彭力立
近年來,社會矛盾凸顯的熱點多聚焦在生態環境、食品藥品、信息安防等與民生息息相關的領域。從被稱為“中國公益訴訟第一案”的松花江污染案,到紫金山酮酸性溶液滲漏事件,從毒奶制品頻發至個人信息被廣泛外泄,一個個民生痛點折射國家公共利益正在遭受頻繁侵害。在公益訴訟缺位的情況下,侵犯公共利益的案件往往無人起訴,違法者逍遙法外。由此,順勢而為,公益訴訟應運而生!
公益訴訟,指的是針對損害國家和社會公共利益的違法行為,由法律規定的特定機關或組織向人民法院提起訴訟的制度。從外延來看,包括民事和行政兩個方面。從提起主體來看,包括法律規定的特定機關和社會組織兩類主體。但囿于社會組織有民間屬性,在對抗公權力侵權(比如,行政機關未將危廢交由處置危廢資質的單位進行處置)時往往難以匹敵。

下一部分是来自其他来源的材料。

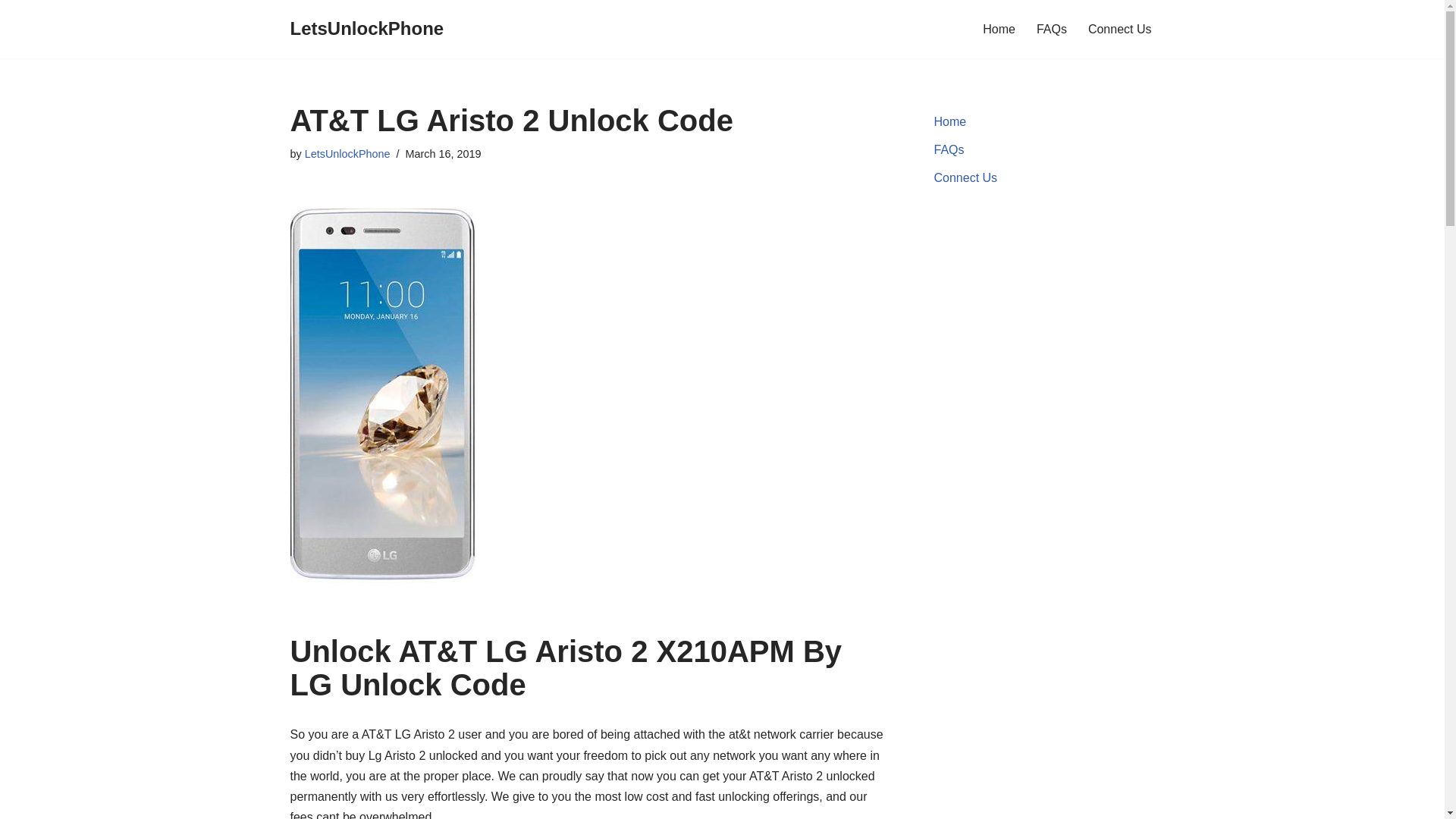
LetsUnlockPhone (347, 153)
Connect Us (1119, 28)
Skip to content (11, 31)
Home (950, 121)
LetsUnlockPhone (366, 29)
Home (998, 28)
Connect Us (965, 177)
Posts by LetsUnlockPhone (347, 153)
FAQs (1051, 28)
FAQs (948, 149)
LetsUnlockPhone (366, 29)
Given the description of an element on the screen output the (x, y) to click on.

因此,由社會組織提起公益訴訟救濟公共利益的效果不甚理想,勝訴案例寥寥。
在此背景下,冀望公權力介入公益訴訟的呼聲漸增。順應民意,2014年10月,《中共中央關于全面推進依法治國若干重大問題的決定》提出“探索建立檢察機關提起公益訴訟制度”。2015年1月6日,《關于審理環境民事公益訴訟案件適用法律若干問題的解釋》公布,并賦予檢察機關成為公益訴訟人的資格。這意味著,提起公益訴訟的主體不僅有民間力量,更涵蓋 “職業隊”!
2015年5月5日,《檢察機關提起公益訴訟改革試點方案》審議通過。同年7月1日,根據十二屆全國人大常委會的授權決定,最高人民檢察院在北京、福建等13個省份就生態環境和環境資源等領域開展為期兩年的檢察公益訴訟試點,“官告官”由“紙上”走向踐行。據《2017年最高人民檢察院工作報告》,“兩年試點中,860家檢察機關辦理公益訴訟案件9053件,覆蓋所有授權領域。2017年6月30日試點到期后,檢察公益訴訟被寫入修改后的《民事訴訟法》和《行政訴訟法》,自同年7月1日起在全國推開。之后,各地檢察機關又辦理了公益訴訟案件10925件”。
2018年3月2日,最高人民法院和最高人民檢察院聯合發布《關于檢察公益訴訟案件適用法律若干問題的解釋》,進一步明確了檢察機關以“公益訴訟起訴人”的身份提起公益訴訟,對公益訴訟案件程序、刑事附帶民事公益訴訟、檢察機關的訴訟權利義務等內容作出規定。
隨著公益訴訟機制的確立,公益勝訴案例數量正在逐步積累。比如,河南首例食品安全檢察公益訴訟案。2018年4月,河南省南樂縣人民法院對由屬地人民檢察院提起公訴的潘××生產、銷售有毒、有害食品暨刑事附帶民事公益訴訟案作出一審判決,在判處被告人刑罰的同時,對刑事附帶民事部分判處以空心膠囊銷售價款的10倍賠償19.46萬元。又比如,我國第二起勝訴的行政公益訴訟案。福建省××縣人民法院對由屬地檢察機關提起公益訴訟的××縣環保局行政不作為案作出裁判,責令被告將危險廢棄物進行合法處置。
同時,公益訴訟撬動了辦案模式的改革。比如,浙江省義烏市人民檢察院試行“三檢并行”的辦案模式。以前,民事行政檢察部門只負責辦理民事、行政檢察監督案件,公訴部門負責審查起訴刑事案件。這造成公訴、民行“單線”監督缺乏聯動的窘境。義烏市人民檢察院自2018年1月15日起,推動民事行政檢察部門負責對涉嫌破壞環境資源保護罪等犯罪的刑事案件進行審查起訴。截至今年3月底,義烏市人民檢察院已立案八件生態資源領域的公益訴訟案。
當然,公益訴訟并非坦途,實務操作仍有短板。比如,調查取證難。在排污類的民事公益訴訟中,要求對污染損害結果進行量化證明,這往往因時間拖沓導致難以固證損害后果的情況。司法解釋中關于檢察機關調查核實權規定較簡單,缺乏剛性保障措施。這也給提起公益訴訟帶來了一定困難……但可以肯定的是,隨著司法實踐的不斷積累,公益訴訟為法律監督加碼的實效將會增大,公共利益維權的春天近在眼前!